[Saved entries]
━━━━━━━━━━

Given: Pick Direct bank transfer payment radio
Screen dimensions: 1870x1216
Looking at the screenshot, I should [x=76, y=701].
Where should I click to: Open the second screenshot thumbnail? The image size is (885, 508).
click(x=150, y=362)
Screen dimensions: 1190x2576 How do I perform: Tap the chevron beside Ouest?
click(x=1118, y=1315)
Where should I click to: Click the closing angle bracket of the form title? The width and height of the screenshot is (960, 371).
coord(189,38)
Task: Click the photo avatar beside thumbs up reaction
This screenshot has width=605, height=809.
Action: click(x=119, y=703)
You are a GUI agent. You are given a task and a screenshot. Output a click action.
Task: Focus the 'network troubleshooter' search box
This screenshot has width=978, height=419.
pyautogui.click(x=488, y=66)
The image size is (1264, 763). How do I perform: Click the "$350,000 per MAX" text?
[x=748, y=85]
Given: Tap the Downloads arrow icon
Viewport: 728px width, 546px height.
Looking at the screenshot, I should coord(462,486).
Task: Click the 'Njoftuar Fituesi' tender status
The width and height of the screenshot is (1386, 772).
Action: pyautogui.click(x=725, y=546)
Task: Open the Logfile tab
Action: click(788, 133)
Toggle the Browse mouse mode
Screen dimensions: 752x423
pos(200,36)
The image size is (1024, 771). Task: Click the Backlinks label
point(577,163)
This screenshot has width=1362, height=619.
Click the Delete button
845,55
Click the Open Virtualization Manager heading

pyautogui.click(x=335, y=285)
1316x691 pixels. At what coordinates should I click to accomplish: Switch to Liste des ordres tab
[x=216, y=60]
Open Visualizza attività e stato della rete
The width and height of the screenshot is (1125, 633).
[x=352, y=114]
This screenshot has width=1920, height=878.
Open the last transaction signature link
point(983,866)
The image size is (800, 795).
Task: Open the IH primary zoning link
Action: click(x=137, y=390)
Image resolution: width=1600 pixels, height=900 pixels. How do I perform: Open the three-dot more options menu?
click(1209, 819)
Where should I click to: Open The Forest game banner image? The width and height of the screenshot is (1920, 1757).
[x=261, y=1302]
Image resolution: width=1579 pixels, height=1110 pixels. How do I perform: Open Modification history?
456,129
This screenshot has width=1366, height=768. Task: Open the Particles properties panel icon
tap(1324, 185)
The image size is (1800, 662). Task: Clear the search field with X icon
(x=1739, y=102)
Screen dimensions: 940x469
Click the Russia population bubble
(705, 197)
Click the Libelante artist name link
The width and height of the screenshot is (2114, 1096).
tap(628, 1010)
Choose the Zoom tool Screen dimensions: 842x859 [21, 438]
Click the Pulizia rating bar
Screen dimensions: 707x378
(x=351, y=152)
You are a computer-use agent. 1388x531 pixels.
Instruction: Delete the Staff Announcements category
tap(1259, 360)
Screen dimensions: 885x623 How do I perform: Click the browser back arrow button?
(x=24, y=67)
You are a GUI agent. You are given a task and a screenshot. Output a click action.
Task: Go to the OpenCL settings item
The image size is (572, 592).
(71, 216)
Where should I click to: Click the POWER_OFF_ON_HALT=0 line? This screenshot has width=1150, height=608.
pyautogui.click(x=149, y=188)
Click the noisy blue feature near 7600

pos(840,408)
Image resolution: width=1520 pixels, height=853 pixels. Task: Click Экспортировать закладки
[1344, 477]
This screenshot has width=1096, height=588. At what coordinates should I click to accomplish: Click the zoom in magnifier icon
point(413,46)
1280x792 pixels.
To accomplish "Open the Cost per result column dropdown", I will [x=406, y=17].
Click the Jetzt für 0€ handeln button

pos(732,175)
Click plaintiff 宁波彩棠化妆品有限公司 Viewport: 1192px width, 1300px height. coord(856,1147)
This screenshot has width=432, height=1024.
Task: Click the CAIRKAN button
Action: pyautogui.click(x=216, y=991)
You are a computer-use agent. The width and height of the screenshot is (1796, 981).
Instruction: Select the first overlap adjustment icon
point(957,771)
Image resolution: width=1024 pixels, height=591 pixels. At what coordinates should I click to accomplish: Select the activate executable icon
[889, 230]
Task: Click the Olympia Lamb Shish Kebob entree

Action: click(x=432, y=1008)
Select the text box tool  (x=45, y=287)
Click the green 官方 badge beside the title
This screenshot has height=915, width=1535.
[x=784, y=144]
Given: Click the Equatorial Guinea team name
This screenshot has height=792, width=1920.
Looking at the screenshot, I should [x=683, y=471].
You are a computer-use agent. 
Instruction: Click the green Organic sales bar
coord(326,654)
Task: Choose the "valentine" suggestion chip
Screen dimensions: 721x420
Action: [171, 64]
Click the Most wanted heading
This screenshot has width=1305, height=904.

━━━━━━━━━━

▶ What is being asked:
If a line in the entries above contains the word "computer", count it, and give only the final number.

▶ Result of the task:
3